The genetic risk factor known as the APOE e4 allele also increased the chances of a person falling into a declining group. This specific gene variant is widely recognized as a major genetic predictor of Alzheimer’s disease. Using all of this biomarker data, the researchers could correctly predict whether participants were likely to stay stable or worsen about 70 percent of the time.

The authors discovered an interesting contrast regarding biological changes in the stable group. Even though the stable participants with elevated amyloid showed no signs of memory loss, their biological tests worsened over time. Their brain scans showed increasing amyloid and tau buildup, and their hippocampi continued to shrink. This suggests these stable individuals are simply in a much earlier phase of the disease process.

The researchers also performed mathematical simulations to understand how these different groups impact clinical trials. They modeled a hypothetical trial with 500 participants receiving a drug and 500 receiving a placebo. They found that a trial filled with stable individuals would have very little statistical power to detect a drug’s benefit after two or four years.

Because stable participants do not decline naturally, a medication cannot demonstrate a protective effect on their memory. The statistical power of a trial ends up relying almost entirely on the small minority of participants who are actually declining. The findings indicate that enrolling too many stable individuals dilutes the measurable impact of a new treatment.

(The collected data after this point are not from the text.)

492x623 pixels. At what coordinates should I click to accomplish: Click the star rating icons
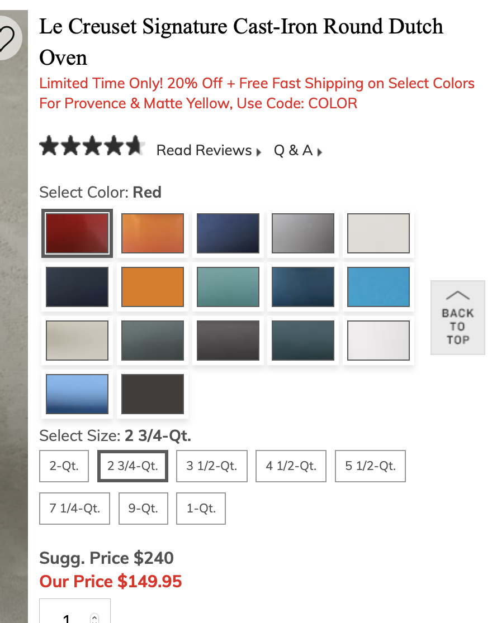(92, 147)
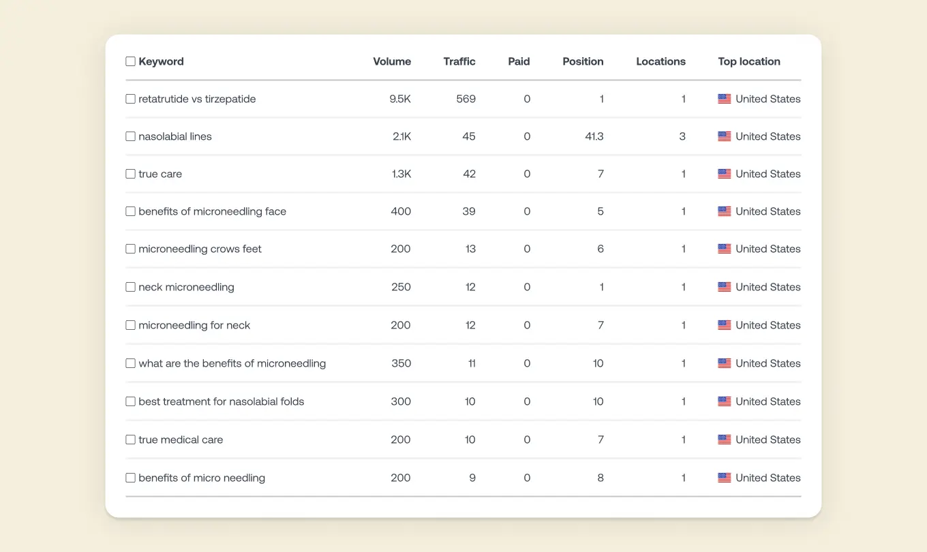Image resolution: width=927 pixels, height=552 pixels.
Task: Sort the table by the Volume column
Action: point(392,61)
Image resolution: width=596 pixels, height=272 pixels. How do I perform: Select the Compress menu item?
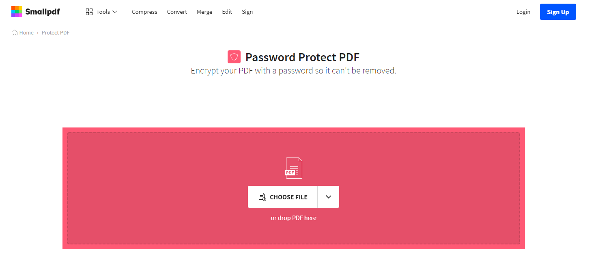(144, 12)
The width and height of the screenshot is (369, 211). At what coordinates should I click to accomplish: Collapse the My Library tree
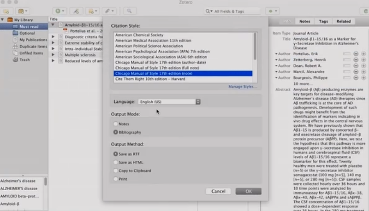(x=2, y=20)
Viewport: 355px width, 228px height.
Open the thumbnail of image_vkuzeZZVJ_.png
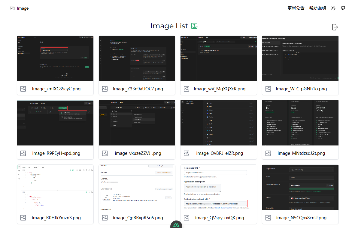coord(137,123)
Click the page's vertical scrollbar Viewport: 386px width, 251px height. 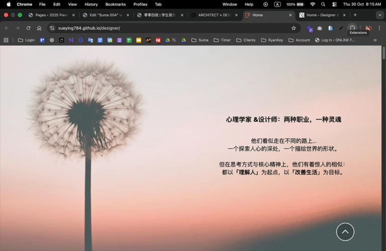tap(383, 53)
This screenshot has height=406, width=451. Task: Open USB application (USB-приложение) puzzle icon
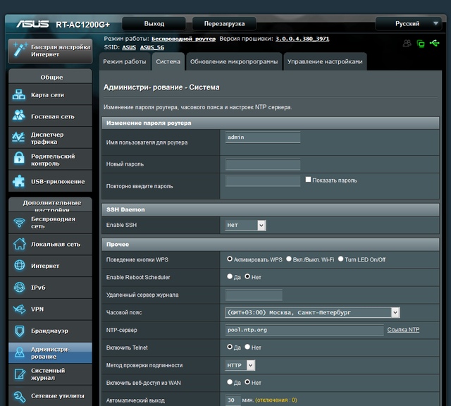click(x=19, y=181)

“These results suggest we may need to rethink how we design clinical trials in preclinical Alzheimer’s disease,” said Runpeng Li, a postdoctoral scholar at the Keck School of Medicine and the study’s first author. “Many people with Alzheimer’s remain stable over the course of a study, which can make it hard to tell if a treatment is working. Identifying those who are more likely to decline could make trials more efficient and more informative.”

While the study provides robust data, there are a few potential misinterpretations to avoid. For example, the findings do not mean that stable individuals will never experience memory loss. Preclinical disease phases can last for over a decade before obvious symptoms surface. The six years of observation in this study might simply be too short to capture the eventual decline of the stable group.

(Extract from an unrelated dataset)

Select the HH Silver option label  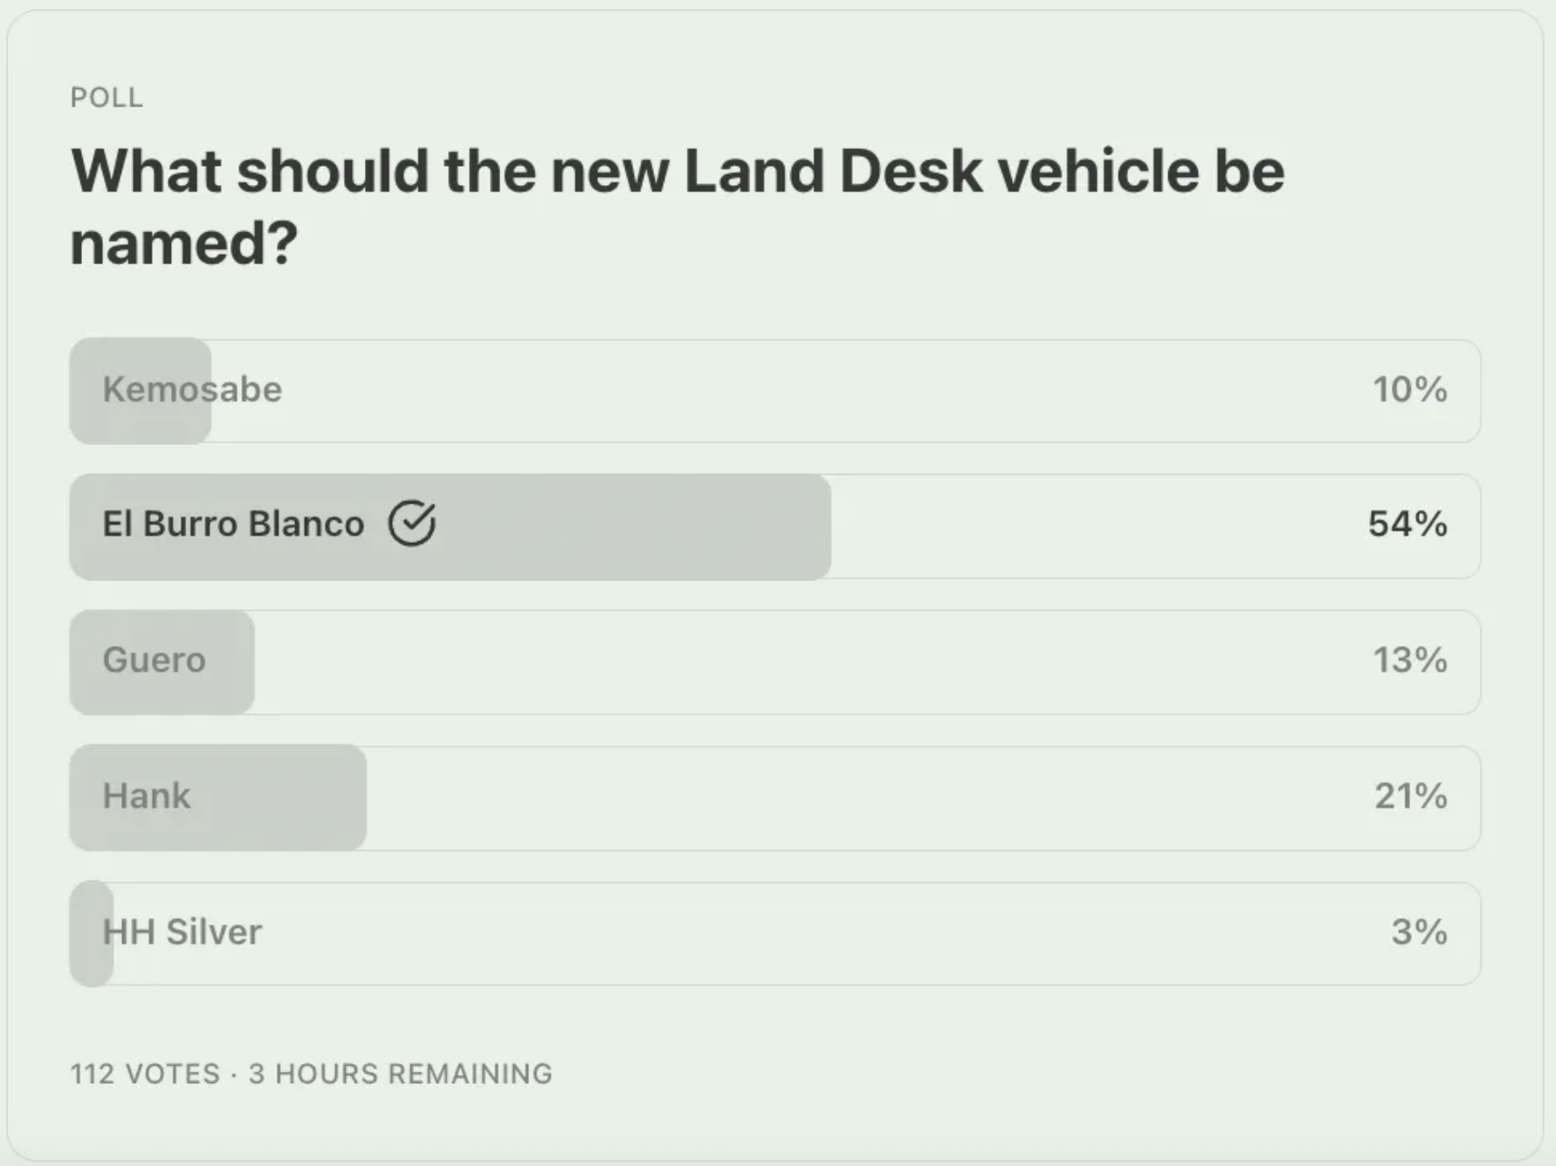182,932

The study also has certain limitations that affect how the findings can be applied. The statistical models used to group participants rely on probabilities rather than absolute categories. Additionally, the specific brain scans used to measure tau tangles were only available for a fraction of the participants, which limits the broader application of those specific tau findings.

The sample of participants also consisted of volunteers who met strict criteria for clinical trials. This specific group might not perfectly represent the general population of older adults living in the community. Unmeasured factors, such as diet, exercise, and other medical conditions, could also influence how quickly a person’s memory declines.

An important next step is to refine the model to more accurately predict which patients will decline quickly. Adding more blood tests, brain scans, or other biomarkers is one possible way to achieve that goal. This kind of prediction tool could someday give patients a more accurate prognosis when they are diagnosed with Alzheimer’s disease. Better predictive models could also support more effective clinical trials of potential treatments.

The scientists say future trials should focus less on average results and more on different patterns of decline. Next, Donohue and his colleagues plan to look at the participants who did not fit the model’s expectations. These include patients who were predicted to remain stable but worsened, as well as those predicted to decline who remained symptom-free.

“What is different about certain patients that makes them more resilient, and can these insights be leveraged to slow down Alzheimer’s disease in others?” Donohue said.

The study, “Divergent patterns of cognitive decline in preclinical Alzheimer’s disease: Implications for secondary prevention trials,” was authored by Runpeng Li, Oliver Langford, Philip S. Insel, Reisa A. Sperling, Rema Raman, Paul S. Aisen, and Michael C. Donohue.